##### Page excerpt #####

The role of Bifidobacteria in irritable bowel syndrome (IBS)

Irritable bowel syndrome (IBS) is a disorder of gut-brain interaction (DGBI), which are also known as functional bowel disorders (FBD). It causes chronic abdominal pain and transit disorders leading to a significant deterioration in quality of life. ¹ Many patients associate IBS with their diet, thus justifying dietary approaches, sometimes empirical, in an attempt to reduce symptoms. A systematic review ² examined the effect of one such approach, a diet low in fermentable oligosaccharides, disaccharides, monosaccharides, and polyols (FODMAPs).

Effect limited to bifidobacteria

This meta-analysis included 9 randomized controlled trials involving a total of 403 patients. Apart from a clear reduction in the abundance of bifidobacteria, this dietary approach had inconsistent or minimal effects on microbiota composition and metabolism. It had no clear impact on microbiota diversity, which the authors consider reassuring, since higher diversity is considered a hallmark of gastrointestinal health, while lower diversity is associated with disease states. 

The diet did not have any clear effect on bacterial load either, even though it supposedly works by reducing the availability of fermentable carbohydrates in the colon, limiting the major substrates available for bacterial proliferation. 
Fecal concentrations of SCFAs were also unaffected. However, since most SCFAs produced are absorbed in the colon, the fecal concentration may not be reflective of the luminal concentration.

A reversible anti-bifidogenic effect

The anti-bifidogenic effect of the low-FODMAP diet is a cause for concern. Bifidobacteria have immunomodulatory and anticancer properties (animal studies) and a lower abundance of bifidobacteria has been associated with a greater severity of IBS symptoms in humans. However, according to the authors, this concern should be put into perspective, at least for short-term diets (3 to 4 weeks): a recent trial showed a restoration of bifidobacteria abundance upon completion of the diet, while bifidobacteria supplementation was sufficient to reduce the anti-bifidogenic effect.
Thus, three to four weeks on a low-FODMAP diet induces a dysbiosis limited to bifidobacteria, without implications for the composition and functioning of the gut microbiota. According to the authors, this alleviates concerns about the safety for the colonic microbiota of a short-term low-FODMAP diet. However, the effects of long-term interventions are not yet known.

#####

## Check your understanding
• a. Return everything in the IBS article from "Thus, three to" down to "not yet known.".
• b. Answer these about the IBS article, one line each:
(i) How many randomized controlled trials did the meta-analysis include?
(ii) What kind of disorder is IBS described as?
(iii) How long is the short-term diet the authors mention?
• c. Please continue the IBS article from the point where it stops.
The records are separate material with no connection to the IBS article.

##### Provided material #####

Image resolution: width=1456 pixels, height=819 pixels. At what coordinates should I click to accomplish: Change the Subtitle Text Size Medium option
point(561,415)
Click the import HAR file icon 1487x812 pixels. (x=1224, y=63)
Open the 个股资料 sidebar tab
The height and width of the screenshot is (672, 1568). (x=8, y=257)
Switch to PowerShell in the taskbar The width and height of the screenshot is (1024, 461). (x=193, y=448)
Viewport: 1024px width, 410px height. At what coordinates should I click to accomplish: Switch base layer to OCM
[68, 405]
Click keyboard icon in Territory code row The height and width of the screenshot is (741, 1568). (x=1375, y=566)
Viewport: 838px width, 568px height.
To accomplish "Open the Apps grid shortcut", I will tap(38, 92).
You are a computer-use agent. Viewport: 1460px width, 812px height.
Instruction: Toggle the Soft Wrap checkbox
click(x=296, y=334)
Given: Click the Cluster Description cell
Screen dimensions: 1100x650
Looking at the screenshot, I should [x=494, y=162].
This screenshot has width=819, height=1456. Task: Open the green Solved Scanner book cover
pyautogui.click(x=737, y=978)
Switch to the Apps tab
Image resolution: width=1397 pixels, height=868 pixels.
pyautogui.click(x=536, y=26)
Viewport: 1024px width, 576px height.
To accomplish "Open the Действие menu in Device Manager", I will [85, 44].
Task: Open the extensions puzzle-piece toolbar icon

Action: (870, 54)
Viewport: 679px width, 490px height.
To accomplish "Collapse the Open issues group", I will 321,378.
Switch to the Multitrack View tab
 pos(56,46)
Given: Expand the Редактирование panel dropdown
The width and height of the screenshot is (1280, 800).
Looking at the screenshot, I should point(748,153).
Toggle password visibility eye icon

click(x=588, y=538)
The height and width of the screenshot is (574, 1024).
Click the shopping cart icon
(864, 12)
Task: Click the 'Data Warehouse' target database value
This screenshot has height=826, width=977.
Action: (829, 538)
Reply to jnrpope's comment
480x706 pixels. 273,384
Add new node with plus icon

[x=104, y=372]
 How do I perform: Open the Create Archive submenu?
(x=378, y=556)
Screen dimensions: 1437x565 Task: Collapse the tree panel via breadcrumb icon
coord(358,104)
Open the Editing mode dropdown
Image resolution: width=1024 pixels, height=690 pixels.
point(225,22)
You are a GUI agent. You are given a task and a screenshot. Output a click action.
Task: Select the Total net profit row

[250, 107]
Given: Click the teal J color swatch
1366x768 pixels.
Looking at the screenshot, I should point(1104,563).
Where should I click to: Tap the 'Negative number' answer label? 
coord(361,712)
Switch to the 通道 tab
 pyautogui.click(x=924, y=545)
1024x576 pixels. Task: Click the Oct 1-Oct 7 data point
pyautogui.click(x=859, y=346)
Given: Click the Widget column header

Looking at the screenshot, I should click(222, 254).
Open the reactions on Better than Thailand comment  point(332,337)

#####

## Response list
• a.
Thus, three to four weeks on a low-FODMAP diet induces a dysbiosis limited to bifidobacteria, without implications for the composition and functioning of the gut microbiota. According to the authors, this alleviates concerns about the safety for the colonic microbiota of a short-term low-FODMAP diet. However, the effects of long-term interventions are not yet known.

• b.
(i) 9
(ii) A disorder of gut-brain interaction (DGBI)
(iii) 3 to 4 weeks

• c.
Could the answer lie in the tight junctions?

A second publication ³ has contributed further to this issue. To establish potential causal relations between specific microbial taxa and their functional impact on host tissues, an Israeli team infused mouse digestive tract cultures into solutions containing microbiota samples collected from IBS patients who had successfully followed a low-FODMAP diet for six weeks. In patients who benefited from this diet (3 out of 10), bifidobacteria, and particularly Bifidobacterium adolescentis, were less present in the gut microbiota as the diet progressed (at three weeks and then at six weeks). More importantly, ex vivo cultures show that the post-diet microbiota (lower in bifidobacteria) modulates the intestinal expression of genes involved in inflammatory and neuromuscular processes and in the tight junctions between cells of the digestive wall. In addition, the team identified B. adolescentis as a potent disruptor of intestinal epithelium tight junction integrity and of gut barrier functions. In low-FODMAP diets, the reduced presence of B. adolescentis may result from lower fructose availability. This finding therefore leads us to wonder about the reverse situation, i.e. Western diets rich in fructose that are associated with gut barrier deterioration, low-grade inflammation, and endotoxemia: could the observed pathological consequences of excess fructose consumption be mediated, at least in part, by dysbiotic B. adolescentis overgrowth?